2. When you do become a parent, you will discover a love that you’ve never known before along with a happiness that you’ve never dared to fathom. Every smile and laugh and cuddle and stare makes every pain in the world seem like….well….nothing.

In Closing

I’ve started this post 3 or 4 times without completing it, because I didn’t think I was ready to come back. I was wrong. My blog is rewarding to me, and with it, I can be myself, discuss my feelings, and share other things I love — Including my son. I am sorry I have not posted, but I promise that with my return, I will keep you updated on every fun twist my life has to offer, if you promise to stick around and keep reading. :)

I appreciate you getting this far, and taking the time to read about my crazy life and insights. Tell me something similar that you’ve discovered in parenthood, or another resonsibility that you let yourself think you needed to lose yourself in, so we can share tips on coming out of it.

I Challenge You

Do you have anything that you have pushed aside because of other responsibilities? Is there something that you’ve been itching to do, but keep making up excuses as to why you haven’t done it yet?
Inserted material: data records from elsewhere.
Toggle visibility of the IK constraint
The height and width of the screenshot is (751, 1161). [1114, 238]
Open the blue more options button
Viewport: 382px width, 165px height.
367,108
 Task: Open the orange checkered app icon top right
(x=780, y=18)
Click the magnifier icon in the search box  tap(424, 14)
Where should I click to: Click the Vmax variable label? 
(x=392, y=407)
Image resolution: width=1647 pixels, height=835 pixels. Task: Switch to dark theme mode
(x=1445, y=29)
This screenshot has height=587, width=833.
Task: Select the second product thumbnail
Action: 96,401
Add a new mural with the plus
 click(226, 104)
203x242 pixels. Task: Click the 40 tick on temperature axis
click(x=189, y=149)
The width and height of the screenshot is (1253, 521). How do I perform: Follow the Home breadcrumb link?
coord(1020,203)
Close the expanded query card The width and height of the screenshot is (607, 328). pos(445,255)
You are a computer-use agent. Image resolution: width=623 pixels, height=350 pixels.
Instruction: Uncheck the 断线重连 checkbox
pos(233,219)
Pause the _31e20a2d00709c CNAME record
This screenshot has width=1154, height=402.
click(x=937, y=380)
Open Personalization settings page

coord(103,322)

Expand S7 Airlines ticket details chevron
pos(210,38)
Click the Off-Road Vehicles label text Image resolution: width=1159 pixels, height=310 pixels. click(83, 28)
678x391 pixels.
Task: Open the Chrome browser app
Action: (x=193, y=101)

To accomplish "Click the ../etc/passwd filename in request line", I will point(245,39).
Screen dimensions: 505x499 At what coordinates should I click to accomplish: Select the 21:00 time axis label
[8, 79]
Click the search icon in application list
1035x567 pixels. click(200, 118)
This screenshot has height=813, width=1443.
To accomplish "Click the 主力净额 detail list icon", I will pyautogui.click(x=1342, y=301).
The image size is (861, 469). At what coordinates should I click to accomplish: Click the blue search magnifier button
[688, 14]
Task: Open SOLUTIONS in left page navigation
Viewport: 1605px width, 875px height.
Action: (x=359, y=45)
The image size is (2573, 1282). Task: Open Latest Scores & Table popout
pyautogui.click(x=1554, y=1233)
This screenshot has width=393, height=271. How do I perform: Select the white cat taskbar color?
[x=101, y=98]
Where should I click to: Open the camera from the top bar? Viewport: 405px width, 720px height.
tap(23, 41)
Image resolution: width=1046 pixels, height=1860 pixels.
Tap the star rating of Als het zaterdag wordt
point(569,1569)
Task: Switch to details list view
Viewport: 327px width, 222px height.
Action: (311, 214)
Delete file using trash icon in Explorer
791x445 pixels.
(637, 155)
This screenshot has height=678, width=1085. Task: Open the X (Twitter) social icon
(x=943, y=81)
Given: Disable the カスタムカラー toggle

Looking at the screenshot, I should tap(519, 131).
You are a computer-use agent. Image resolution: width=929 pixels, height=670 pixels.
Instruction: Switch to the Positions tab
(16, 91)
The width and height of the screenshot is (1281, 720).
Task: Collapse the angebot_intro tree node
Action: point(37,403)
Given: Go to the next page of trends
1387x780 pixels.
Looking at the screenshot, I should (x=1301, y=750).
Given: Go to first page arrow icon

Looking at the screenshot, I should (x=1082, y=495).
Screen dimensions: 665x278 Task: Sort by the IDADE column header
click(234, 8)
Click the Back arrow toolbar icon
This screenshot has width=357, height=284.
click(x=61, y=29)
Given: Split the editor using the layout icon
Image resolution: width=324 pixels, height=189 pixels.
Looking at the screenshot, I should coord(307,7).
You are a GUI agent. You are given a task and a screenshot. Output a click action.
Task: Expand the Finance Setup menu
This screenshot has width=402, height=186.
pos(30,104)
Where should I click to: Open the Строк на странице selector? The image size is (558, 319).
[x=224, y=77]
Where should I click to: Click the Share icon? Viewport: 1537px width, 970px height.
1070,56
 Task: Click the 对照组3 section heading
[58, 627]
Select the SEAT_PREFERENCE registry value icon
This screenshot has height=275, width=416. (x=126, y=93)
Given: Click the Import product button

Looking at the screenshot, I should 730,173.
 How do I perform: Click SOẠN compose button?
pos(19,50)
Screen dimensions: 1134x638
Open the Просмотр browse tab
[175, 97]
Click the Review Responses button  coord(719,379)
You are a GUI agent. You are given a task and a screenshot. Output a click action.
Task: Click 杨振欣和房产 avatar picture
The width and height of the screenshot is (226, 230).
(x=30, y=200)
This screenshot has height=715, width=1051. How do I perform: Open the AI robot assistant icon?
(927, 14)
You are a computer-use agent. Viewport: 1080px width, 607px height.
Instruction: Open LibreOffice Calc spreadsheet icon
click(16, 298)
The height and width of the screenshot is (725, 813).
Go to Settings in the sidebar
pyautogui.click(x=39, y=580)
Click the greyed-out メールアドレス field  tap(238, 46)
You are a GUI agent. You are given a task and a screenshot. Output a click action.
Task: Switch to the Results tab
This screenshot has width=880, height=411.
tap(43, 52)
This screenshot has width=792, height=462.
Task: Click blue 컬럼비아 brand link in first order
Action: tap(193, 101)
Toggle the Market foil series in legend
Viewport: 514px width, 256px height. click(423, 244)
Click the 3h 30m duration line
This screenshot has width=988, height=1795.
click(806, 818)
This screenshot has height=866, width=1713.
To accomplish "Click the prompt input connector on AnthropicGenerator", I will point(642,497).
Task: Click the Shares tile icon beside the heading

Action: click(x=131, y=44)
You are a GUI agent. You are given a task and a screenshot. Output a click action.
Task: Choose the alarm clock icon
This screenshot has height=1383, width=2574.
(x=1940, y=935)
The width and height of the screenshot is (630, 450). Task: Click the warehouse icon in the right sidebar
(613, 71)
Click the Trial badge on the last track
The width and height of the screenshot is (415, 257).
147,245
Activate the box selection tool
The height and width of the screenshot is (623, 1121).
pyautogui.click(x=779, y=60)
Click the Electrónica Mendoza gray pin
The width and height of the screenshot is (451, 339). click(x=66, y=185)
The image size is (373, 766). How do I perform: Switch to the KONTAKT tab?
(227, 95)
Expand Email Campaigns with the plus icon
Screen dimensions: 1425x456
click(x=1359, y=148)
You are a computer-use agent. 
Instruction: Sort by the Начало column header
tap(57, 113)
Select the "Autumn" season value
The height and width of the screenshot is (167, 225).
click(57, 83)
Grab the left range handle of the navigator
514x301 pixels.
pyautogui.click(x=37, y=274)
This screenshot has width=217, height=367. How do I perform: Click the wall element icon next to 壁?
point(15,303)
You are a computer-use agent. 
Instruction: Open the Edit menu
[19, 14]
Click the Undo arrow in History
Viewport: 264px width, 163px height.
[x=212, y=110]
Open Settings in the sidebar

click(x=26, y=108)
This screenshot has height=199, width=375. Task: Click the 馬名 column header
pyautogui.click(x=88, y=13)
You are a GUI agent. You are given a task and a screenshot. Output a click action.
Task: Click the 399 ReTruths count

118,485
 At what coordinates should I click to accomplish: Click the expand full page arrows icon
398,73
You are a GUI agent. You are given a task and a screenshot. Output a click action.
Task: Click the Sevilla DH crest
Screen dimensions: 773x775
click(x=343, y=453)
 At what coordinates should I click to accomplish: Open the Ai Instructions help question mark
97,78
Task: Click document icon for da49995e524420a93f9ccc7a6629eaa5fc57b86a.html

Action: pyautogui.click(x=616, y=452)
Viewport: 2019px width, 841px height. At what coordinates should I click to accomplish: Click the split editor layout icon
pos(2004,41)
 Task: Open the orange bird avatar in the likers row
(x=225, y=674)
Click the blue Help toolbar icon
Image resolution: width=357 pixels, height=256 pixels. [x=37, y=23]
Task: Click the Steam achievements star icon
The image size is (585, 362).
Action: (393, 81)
In the next 7 days, I challenge you to either jump in and complete your project, or develop a plan to get your project completed by the end of this month. Is it something easy like coming back to your blog? Or something more time consuming, like redecorating your living room, or doing that photoshoot you’ve been wanting to do? Do you accept my challenge? Tell me below!

4 comments

  1. Vicky says:

    This is a beautiful post! Very well written and even though I don’t have kids, I can completely understand and relate. In my last relationship, I ended up giving up a lot of things I loved to spend time with my boyfriend (through my own choice, he definitely didn’t expect or have a roll in that decision), but over time, I resented it and when I tried to get that time back for myself, it was difficult. I eventually left the relationship and I’ve so enjoyed the past year where I’ve reconnected with myself. I learned that lesson after that relationship and never again will I allow myself to lose myself. Sometimes you have to go through something to learn that and how awesome that you’ve figured this out while your son is so young versus when he’s 18 years old and going off to college!! Good for you and welcome back! :-)

    • kayla says:

      Hello, Beautiful Vicky! Thank you so much for stopping by and sending me your thoughtful words. Absolutely agree that any relationship has the same consequence as my post regarding children, and so glad that you learned not to allow yourself to be lost again. We are our own women, and the title of girlfriend, best friend, mother, or wife are just PART of who we are. :)

      Thanks for the warm welcome. I’m so happy to be back.

  2. Kat says:

    Oh yes this is how it is. Having kids endless wishing for more time and feeling guilty for doing anything for yourself. My daughter has been sick since 18 months every day! At some point I just had to let myself stop worrying and go to sleep and then get work done. Life can’t stop just because everyone is sick. We do the best we can to take care of ourselves first and others second. I feel you, but we can do it!